Small First Nation steps up with industrial land

PoCo reserve parcel of 110 acres could help loosen Metro Vancouver land squeeze

Kwikwetlem First Nation Chief Ron Giesbrecht at the 110-acre Kwikwetlem Business Park in Port Coquitlam | Rob Kruyt

It is at least a year away from signing its first tenants, but the Aboriginal-owned Kwikwetlem Business Park in Port Coquitlam is not expected to have much problem filling up due to Metro Vancouver’s severe industrial land shortage.

Metro’s industrial vacancy rate stands at 1.4%, the lowest in Canada. There are virtually no large parcels of industrial land left to develop, according to a second-quarter Colliers International survey.

Ron Giesbrecht, chief of the 107-member Kwikwetlem First Nation, also known as the Coquitlam Indian Band, said the site with frontage on Pitt River Road would be built out in three phases. The first phase will be a $15 million, 105,000-square-foot health and wellness centre for the use of band members and Tri-Cities residents.

The following phases, Giesbrecht said, “will be market driven.”

Those market drivers would likely steer toward distribution warehouses and light manufacturing, according to John Boer of Colliers, who will act as the listing agent for the park with fellow Colliers agent Chris Morrison.

Giesbrecht said the Kwikwetlem First Nation is primarily interested in attracting build-to-suit tenants, both commercial and light industrial, under long-term lease agreements to provide steady income. He said the band would consider leasing parcels of the land, which will be offered under 97-year agreements.

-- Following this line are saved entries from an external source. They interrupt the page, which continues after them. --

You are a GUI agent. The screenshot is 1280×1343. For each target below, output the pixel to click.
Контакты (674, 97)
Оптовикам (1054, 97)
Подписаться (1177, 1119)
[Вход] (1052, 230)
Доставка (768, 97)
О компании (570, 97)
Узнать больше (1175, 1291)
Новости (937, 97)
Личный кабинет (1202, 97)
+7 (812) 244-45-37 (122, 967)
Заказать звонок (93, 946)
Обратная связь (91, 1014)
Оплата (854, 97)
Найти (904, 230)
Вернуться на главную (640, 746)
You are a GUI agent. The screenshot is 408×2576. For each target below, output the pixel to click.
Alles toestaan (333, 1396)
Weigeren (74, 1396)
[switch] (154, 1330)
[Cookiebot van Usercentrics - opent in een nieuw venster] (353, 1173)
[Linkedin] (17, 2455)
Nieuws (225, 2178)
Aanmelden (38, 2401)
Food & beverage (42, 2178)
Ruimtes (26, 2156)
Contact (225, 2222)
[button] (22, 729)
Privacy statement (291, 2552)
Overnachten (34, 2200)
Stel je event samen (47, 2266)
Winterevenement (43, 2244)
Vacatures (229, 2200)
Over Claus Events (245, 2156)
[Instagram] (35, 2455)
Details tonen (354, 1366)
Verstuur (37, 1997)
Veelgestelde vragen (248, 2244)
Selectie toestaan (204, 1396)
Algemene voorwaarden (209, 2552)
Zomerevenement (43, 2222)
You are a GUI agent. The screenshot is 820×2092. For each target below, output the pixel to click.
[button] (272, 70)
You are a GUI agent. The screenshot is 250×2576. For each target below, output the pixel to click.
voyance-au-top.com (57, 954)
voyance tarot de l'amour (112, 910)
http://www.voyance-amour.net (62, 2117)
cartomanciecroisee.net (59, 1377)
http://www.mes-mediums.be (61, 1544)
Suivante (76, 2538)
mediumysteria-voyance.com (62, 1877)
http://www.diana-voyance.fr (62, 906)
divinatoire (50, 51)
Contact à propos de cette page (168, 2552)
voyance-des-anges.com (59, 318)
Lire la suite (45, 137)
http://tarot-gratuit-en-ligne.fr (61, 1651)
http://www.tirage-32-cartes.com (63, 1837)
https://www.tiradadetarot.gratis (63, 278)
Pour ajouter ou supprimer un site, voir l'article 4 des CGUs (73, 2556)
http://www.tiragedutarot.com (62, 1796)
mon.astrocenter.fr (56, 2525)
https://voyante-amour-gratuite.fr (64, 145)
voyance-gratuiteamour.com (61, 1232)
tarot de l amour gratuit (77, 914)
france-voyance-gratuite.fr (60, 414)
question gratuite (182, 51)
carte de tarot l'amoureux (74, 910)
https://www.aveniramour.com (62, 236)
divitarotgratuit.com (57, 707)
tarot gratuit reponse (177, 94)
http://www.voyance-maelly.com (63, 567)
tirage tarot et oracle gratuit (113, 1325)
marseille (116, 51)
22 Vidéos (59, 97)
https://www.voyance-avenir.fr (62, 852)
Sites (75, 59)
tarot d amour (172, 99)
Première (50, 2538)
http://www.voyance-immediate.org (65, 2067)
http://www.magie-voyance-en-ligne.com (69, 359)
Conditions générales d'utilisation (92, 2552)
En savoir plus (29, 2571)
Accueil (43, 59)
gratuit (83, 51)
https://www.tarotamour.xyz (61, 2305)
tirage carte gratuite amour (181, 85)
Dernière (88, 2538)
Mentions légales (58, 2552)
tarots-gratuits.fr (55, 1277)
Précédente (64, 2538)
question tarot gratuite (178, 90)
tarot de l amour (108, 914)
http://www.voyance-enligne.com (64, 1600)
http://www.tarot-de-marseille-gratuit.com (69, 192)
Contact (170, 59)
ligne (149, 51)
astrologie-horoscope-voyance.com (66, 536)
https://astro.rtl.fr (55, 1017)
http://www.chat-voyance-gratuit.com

Giesbrecht added that assessments pegged the leased land values at between $1.7 million and $2.25 million per acre.

The development is awaiting a master services agreement for water and sewer services with the City of Port Coquitlam, which began negotiations in October 2016. Laura Lee Richard, Port Coquitlam’s director of development, said a two-year delay for such an agreement is not uncommon.

Kwikwetlem Business Park represents the largest new addition to the industrial base in the Tri-Cities area. The local industrial vacancy rate is 1.7%, and less than 100,000 square feet of new space came to the market this year. Another 434,577 square feet is under construction, but the net absorption in the second quarter alone was north of 48,000 square feet.

The latest strata development in Port Coquitlam, by Conwest Group, will deliver 16 strata warehouse units with prices in the $325-per-square-foot range. The project is not yet at the marketing stage but has already received unsolicited offers.

First Nations have a history of industrial land development. The Tsawwassen First Nation (TFN) in Delta is developing the 300-acre Delta Logistics Centre, with 100 acres already leased. The project’s 200-acre second phase represents the last large parcel of industrial land available in Metro Vancouver. TFN’s preference is to lease fully serviced parcels of 15 to 20 acres.  The few large parcels of industrial land available are being quickly absorbed. Metro Vancouver has had 20 straight quarters of positive absorption and new supply still struggles to meet demand, Colliers noted in its second-quarter report.

“Currently there is the greatest amount of industrial space under construction in the history of Metro Vancouver, but so far this has provided no relief to the lack of vacant space,” the report stated.

Industrial lease rates are increasing and prices have reached eye-popping levels. An example is the recent sale of a 49,000-square-foot industrial strata property in formerly affordable Pitt Meadows that sold for $9 million.